May 08, 2010

New York Times Joins the Obnoxious "Autoplay Audio" Ad Club

Greetings. Last November in How to Sink a Major Web Site with a Single Ad, I noted how ABC News had begun using an autoplay ad format that starts blasting audio from an accompanying video advertisement as soon as an ordinary page is loaded. I explained there why I considered this to be the most obnoxious, distracting, and unacceptable online ad format. It's one thing to autoplay video and audio when you navigate to a page where you expect a multimedia presentation of some sort -- but when you click on a news link and end up with a lipstick commercial blasting from your speakers, forcing you to quickly hunt for volume or playback controls, it's way beyond the pale.

I'm sorry to report that the venerable New York Times is now engaging in this intrusive behavior, for example currently at this page.

I am a strong supporter of ad-based Internet business models as an alternative to "pay through the nose" models, as I've discussed in Blocking Web Ads -- And Paying the Piper.
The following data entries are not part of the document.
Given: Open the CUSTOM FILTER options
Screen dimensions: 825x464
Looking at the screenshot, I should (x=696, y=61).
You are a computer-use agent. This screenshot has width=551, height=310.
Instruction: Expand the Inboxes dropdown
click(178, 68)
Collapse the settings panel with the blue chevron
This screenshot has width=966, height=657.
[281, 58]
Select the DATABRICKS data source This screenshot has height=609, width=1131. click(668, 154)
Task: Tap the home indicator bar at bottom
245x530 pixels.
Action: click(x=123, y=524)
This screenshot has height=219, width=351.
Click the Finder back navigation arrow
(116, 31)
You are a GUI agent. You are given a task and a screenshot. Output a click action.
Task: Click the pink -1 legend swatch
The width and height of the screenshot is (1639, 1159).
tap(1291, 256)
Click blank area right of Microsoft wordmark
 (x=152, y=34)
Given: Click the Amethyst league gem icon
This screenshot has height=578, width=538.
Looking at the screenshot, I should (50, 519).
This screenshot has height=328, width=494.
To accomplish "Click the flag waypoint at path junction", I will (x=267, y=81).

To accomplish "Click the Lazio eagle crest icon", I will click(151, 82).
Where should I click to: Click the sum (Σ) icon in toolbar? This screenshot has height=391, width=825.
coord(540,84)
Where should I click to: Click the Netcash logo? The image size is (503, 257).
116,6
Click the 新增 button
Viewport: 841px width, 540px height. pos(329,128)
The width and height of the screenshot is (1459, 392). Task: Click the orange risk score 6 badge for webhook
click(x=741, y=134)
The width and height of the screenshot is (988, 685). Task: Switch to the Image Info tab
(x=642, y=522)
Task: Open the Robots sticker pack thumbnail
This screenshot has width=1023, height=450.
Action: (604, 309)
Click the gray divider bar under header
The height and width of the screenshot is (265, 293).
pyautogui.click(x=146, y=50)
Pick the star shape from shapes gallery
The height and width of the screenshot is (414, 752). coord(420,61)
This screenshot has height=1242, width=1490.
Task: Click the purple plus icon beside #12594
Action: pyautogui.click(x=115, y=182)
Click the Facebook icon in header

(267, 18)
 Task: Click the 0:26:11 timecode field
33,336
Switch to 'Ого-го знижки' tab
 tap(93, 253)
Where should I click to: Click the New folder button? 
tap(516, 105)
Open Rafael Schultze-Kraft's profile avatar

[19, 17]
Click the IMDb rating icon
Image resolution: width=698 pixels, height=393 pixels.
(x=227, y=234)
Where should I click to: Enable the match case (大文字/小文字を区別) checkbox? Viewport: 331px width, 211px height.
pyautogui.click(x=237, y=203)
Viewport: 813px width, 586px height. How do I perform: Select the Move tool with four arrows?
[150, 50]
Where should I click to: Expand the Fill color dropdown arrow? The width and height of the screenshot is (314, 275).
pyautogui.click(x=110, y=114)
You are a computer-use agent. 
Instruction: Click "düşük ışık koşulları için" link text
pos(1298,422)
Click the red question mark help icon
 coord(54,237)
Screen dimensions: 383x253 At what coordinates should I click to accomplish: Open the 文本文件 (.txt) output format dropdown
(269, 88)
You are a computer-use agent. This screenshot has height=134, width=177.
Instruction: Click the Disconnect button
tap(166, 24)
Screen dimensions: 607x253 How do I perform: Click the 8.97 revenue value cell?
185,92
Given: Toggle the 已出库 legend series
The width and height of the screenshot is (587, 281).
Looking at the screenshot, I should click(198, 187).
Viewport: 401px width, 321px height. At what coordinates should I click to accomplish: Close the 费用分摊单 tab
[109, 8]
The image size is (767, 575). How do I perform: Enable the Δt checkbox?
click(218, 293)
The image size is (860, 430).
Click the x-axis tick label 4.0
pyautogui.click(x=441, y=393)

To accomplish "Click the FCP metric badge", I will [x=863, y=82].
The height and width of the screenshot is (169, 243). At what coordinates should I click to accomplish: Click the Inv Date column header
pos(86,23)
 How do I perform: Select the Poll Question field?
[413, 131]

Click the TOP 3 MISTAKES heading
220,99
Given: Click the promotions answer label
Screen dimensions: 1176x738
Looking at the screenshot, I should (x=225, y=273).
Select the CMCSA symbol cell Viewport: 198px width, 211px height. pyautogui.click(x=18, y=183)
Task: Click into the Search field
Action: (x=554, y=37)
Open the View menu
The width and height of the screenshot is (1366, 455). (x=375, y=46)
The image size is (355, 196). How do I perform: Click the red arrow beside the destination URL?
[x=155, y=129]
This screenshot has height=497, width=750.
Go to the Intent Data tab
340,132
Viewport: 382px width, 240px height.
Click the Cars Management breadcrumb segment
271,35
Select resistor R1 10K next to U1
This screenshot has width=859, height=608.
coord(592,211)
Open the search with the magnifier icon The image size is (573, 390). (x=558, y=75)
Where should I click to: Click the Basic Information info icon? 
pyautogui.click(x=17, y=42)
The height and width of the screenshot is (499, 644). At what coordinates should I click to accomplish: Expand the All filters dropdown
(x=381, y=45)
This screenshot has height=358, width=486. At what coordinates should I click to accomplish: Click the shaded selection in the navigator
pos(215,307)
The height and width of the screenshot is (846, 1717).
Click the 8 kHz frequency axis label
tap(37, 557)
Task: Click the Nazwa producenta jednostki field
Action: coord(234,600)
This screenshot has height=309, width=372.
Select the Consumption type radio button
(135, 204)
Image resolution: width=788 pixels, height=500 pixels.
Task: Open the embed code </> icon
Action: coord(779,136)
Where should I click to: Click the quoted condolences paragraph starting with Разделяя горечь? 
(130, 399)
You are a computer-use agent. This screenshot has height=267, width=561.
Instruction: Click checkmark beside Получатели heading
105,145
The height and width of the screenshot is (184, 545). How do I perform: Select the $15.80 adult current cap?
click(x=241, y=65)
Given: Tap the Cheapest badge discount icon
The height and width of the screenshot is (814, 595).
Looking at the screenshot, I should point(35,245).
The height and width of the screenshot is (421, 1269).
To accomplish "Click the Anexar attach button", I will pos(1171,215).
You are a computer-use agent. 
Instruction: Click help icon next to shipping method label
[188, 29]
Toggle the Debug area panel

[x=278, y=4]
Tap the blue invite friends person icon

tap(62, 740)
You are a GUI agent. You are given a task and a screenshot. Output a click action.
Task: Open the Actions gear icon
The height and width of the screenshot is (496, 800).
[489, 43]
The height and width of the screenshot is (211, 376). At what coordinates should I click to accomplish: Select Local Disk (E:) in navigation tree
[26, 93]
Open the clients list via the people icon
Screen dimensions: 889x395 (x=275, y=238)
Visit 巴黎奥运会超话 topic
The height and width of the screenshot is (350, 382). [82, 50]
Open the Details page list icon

I am not a fan of "broad spectrum" ad blocking by folks who seem to somehow believe that Web services can simply run on air and love.

But the continuing rise of opportunistic autoplay ads with audio that immediately blares forth without user intervention risks a major ad-blocking backlash that will be difficult to argue against forcefully.

Sites that use these ads in the hopes of perceived short-term gains are taking a very significant longer-term risk that they may come to seriously regret.